Varios usuarios de Twitter ceden su cuenta a personas sin techo para que interactúen con los candidatos a las elecciones

David Fernàndez, uno de los voluntarios.
David Fernàndez, uno de los voluntarios.

“Hola @AmbBatet. Llevo 3 años en la calle. ¿Qué haréis por la gente que está como yo?”. @AmbBatet no es una persona, es la cuenta de Twitter de Meritxell Batet, la candidata socialista por Barcelona a las elecciones del domingo. Quien escribe la pregunta es Ramón Baños, a través de la cuenta de la misma red social de Jaume Albaiges. Este se la cedió ayer durante tres horas a Baños para que se dirigiera a los candidatos que procurarán representarle en el Congreso de los Diputados. Baños pudo hacer la misma pregunta a todos los apisrantes y como él, varias personas que viven o han vivido sin hogar tuvieron la oportundad de dirigirse de tú a túa los políticos con la intención de que les aclararan qué medidas tomarán para solucionar su problema: vivir sin techo.

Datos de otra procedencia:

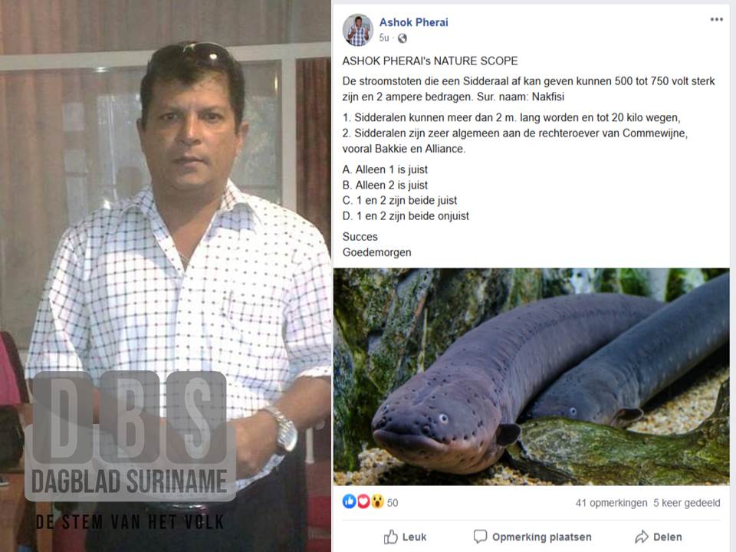View the 41 opmerkingen comments

[x=611, y=503]
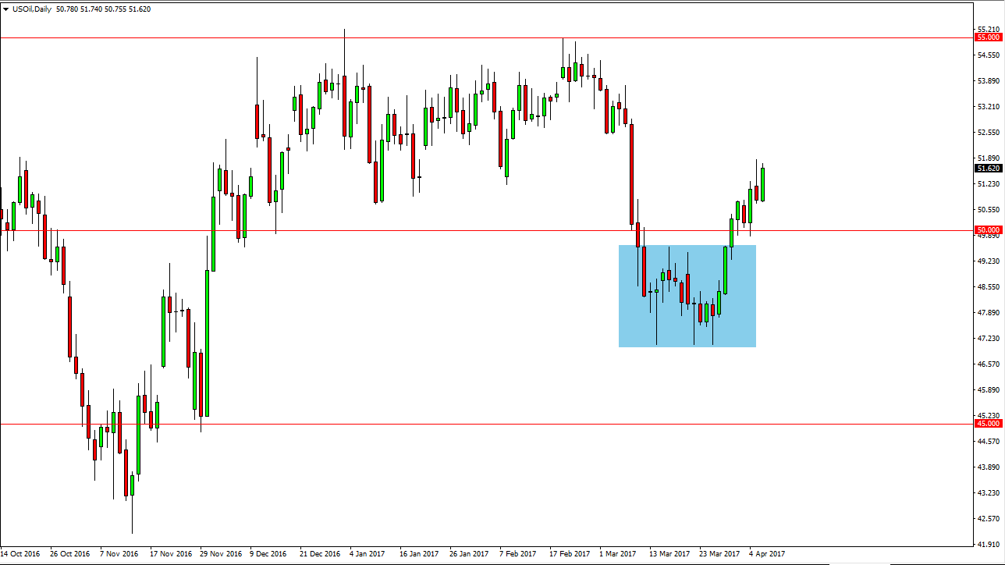Click the 14 Oct 2016 date label
The height and width of the screenshot is (565, 1005).
coord(20,553)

La idea, de la Fundación Arrels, llega tras el recuento el pasado mayo de gente en condiciones similares y en el que se evidenció que ya son casi mil solo en la ciudad de Barcelona. En plena campaña electoral, y para que no se olvide un voto que parece invisible, la organización promovió el encuentro en su sede donde concurrieron voluntarios —entre los que había activistas, periodistas algún político como el exlíder de la CUP David Fernández— junto a los protagonistas.

“Con tanta corrupción en casa que pagamos siempre los más pobres, cómo nos pedís el voto?”, le preguntó un usuario al presidente en funciones Mariano Rajoy. “Yo tenía trabajo, família, amigos, luego todo te va mal. No es tan difícil llegar aquí. Sin ayuda nada cambia”, le dijo otro a Xavier Domènech, de En Comú Podem.

No solo hubo preguntas, también propuestas. De hecho, la fundación hizo las suyas propias. “Establecer un sistema periódico de recuentos para conocer el número exacto de personas que duermen en la calle, garantizar el derecho a la vivienda al mismo nivel que la educación y la sanidad, asegurar el acceso al sistema público de salud más allá de las urgencias y fomentar el empleo entre personas que han vivido en la calle”, explica la entidad.

Alguna respuesta, aunque poco concreta llegó. “El derecho a la vivienda digna es algo inexcusable con la nueva República”, le respondió Gabriel Rufián, de ERC. El afectado respondió que le seducía la idea de “un nuevo país” pero reclamó inmediatez. Mientras la política responde, —o no—, a esa demanda, la esperanza de vida de estas personas se reduce, de media, 20 años.